§ CONSIGNE A
Recopiez fidèlement le passage du texte sur le réaménagement de l'église, en commençant par « Afin de rejoindre » et en allant jusqu'à « mezzanine de rangement. ».

Afin de rejoindre le niveau du sous-sol du presbytère, d'aménager la fosse de l'ascenseur et de permettre le passage de l'escalier d'issue/service sous le débarcadère de l'avenue Frédéric-Hébert, une zone très délimitée sera excavée entre les fondations existantes de l'église et du presbytère. Des parois de béton ceinturant l'escalier et l'ascenseur assureront la résistance au feu requise ainsi que la capacité portante nécessaire pour recevoir certains équipements de mécanique en toiture. Dissimulés par des écrans architecturaux, d'autres équipements de mécanique seront déposés sur les toitures à bassin à l'arrière de l'église, à distance de la scène pour éviter les bruits et vibrations. Ces équipements seront aisément accessibles par la mezzanine de rangement.
APPROCHE SCÉNOGRAPHIQUE : UNITÉ DE LIEU
Le maintien de l'escalier extérieur de l'église ne va pas sans la conservation de la nef et de son portique d'entrée, le narthex, afin d'en préserver les caractéristiques spatiales les plus éloquentes et de conserver leur rôle et leur fonctionnement. Bien que transformés et adaptés à la vocation de spectacle, nef et portique demeureront lisibles et évocateurs pour tous les spectateurs/visiteurs et participeront pleinement au renouveau de l'édifice.

(Données de repérage des mots et des éléments)
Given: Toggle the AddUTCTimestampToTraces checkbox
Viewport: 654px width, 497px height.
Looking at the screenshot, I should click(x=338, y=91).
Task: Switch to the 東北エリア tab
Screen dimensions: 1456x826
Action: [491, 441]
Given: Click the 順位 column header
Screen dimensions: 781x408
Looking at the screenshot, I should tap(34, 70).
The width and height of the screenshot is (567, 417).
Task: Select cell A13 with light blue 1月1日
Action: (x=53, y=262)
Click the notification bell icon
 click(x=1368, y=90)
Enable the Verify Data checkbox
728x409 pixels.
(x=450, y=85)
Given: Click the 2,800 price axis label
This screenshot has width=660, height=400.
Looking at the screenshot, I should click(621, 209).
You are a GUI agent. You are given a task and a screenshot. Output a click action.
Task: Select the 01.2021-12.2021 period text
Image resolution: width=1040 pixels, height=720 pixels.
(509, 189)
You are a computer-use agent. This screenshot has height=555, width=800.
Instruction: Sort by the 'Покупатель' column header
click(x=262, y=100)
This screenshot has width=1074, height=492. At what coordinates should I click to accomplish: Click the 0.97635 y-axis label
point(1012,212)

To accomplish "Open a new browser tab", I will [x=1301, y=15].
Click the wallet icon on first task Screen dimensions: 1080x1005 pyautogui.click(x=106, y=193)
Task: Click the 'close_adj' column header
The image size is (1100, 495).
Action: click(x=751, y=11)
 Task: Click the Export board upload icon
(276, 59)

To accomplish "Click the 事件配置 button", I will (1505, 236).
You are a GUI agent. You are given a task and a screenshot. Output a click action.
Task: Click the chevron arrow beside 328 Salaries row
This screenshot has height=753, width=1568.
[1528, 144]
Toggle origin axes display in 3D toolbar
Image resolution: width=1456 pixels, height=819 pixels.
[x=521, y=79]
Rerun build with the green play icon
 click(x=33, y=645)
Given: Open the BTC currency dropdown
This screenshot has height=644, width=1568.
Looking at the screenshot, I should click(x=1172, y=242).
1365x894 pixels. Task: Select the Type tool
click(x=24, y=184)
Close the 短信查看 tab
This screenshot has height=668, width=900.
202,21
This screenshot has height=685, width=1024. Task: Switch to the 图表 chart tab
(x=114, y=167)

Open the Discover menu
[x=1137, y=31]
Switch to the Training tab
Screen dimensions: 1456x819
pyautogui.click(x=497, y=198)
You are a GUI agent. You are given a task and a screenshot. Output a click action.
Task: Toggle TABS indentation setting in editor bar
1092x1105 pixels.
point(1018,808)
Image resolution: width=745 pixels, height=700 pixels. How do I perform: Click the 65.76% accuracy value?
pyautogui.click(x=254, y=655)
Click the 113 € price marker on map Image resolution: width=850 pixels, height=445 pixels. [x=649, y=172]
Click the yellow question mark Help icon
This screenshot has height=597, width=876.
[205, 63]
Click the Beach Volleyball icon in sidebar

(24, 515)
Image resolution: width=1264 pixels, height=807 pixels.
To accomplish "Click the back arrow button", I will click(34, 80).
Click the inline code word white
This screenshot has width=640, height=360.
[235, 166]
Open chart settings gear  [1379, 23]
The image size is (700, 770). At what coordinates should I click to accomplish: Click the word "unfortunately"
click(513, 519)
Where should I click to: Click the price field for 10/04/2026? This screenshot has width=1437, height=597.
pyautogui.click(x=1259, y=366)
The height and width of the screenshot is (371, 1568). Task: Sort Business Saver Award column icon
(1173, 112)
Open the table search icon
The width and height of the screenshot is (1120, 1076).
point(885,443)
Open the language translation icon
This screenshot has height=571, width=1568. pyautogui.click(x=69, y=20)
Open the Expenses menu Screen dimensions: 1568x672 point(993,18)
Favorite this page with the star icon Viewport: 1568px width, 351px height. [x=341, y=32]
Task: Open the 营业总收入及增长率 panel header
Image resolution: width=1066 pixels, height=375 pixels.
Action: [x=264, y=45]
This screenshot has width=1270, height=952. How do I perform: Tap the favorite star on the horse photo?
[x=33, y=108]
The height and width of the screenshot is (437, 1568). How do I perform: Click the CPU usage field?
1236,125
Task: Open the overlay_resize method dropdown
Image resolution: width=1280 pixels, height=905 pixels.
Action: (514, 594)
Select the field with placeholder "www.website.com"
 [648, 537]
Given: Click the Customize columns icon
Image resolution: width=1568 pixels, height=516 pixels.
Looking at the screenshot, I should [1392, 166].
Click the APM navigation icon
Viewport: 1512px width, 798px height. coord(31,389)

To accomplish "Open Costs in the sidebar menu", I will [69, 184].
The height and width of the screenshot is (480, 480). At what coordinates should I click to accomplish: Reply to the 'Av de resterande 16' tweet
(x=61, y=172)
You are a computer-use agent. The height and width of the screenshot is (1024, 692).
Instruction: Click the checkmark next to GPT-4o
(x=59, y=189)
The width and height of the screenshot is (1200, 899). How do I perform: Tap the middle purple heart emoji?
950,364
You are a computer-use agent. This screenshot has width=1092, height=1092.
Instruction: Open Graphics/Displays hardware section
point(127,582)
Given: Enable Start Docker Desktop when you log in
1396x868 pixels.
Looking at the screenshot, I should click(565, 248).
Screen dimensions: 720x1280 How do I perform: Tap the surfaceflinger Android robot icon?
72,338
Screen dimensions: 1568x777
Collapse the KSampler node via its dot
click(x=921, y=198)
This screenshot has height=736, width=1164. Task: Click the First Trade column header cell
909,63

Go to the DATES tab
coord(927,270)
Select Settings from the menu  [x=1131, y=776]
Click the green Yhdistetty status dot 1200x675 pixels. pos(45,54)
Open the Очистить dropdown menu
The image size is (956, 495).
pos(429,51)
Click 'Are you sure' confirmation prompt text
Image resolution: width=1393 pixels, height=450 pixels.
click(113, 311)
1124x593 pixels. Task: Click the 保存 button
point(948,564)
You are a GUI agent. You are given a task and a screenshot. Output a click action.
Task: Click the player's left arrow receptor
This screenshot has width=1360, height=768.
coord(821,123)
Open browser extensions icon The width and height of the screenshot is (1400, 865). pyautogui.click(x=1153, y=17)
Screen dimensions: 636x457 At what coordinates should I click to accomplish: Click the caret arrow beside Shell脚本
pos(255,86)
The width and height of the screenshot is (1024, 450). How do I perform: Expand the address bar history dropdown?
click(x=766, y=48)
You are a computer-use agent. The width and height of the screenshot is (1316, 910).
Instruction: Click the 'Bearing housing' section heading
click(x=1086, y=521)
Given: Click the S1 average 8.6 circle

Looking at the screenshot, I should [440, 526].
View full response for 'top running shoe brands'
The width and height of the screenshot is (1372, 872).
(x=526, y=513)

§ CONSIGNE B
Présentez sous forme de liste numérotée les lignes du listing, en commençant par la ligne qui contient « Click the notification bell icon » et en allant jusqu'à la ligne qui contient « [1528, 144] », ces deux lignes incluses, en omettant les lignes vides.

§ RÉPONSE RÉDIGÉE A
Afin de rejoindre le niveau du sous-sol du presbytère, d'aménager la fosse de l'ascenseur et de permettre le passage de l'escalier d'issue/service sous le débarcadère de l'avenue Frédéric-Hébert, une zone très délimitée sera excavée entre les fondations existantes de l'église et du presbytère. Des parois de béton ceinturant l'escalier et l'ascenseur assureront la résistance au feu requise ainsi que la capacité portante nécessaire pour recevoir certains équipements de mécanique en toiture. Dissimulés par des écrans architecturaux, d'autres équipements de mécanique seront déposés sur les toitures à bassin à l'arrière de l'église, à distance de la scène pour éviter les bruits et vibrations. Ces équipements seront aisément accessibles par la mezzanine de rangement.

§ RÉPONSE RÉDIGÉE B
1. Click the notification bell icon
2.  click(x=1368, y=90)
3. Enable the Verify Data checkbox
4. 728x409 pixels.
5. (x=450, y=85)
6. Given: Click the 2,800 price axis label
7. This screenshot has width=660, height=400.
8. Looking at the screenshot, I should click(621, 209).
9. You are a GUI agent. You are given a task and a screenshot. Output a click action.
10. Task: Select the 01.2021-12.2021 period text
11. Image resolution: width=1040 pixels, height=720 pixels.
12. (509, 189)
13. You are a computer-use agent. This screenshot has height=555, width=800.
14. Instruction: Sort by the 'Покупатель' column header
15. click(x=262, y=100)
16. This screenshot has width=1074, height=492. At what coordinates should I click to accomplish: Click the 0.97635 y-axis label
17. point(1012,212)
18. To accomplish "Open a new browser tab", I will [x=1301, y=15].
19. Click the wallet icon on first task Screen dimensions: 1080x1005 pyautogui.click(x=106, y=193)
20. Task: Click the 'close_adj' column header
21. The image size is (1100, 495).
22. Action: click(x=751, y=11)
23.  Task: Click the Export board upload icon
24. (276, 59)
25. To accomplish "Click the 事件配置 button", I will (1505, 236).
26. You are a GUI agent. You are given a task and a screenshot. Output a click action.
27. Task: Click the chevron arrow beside 328 Salaries row
28. This screenshot has height=753, width=1568.
29. [1528, 144]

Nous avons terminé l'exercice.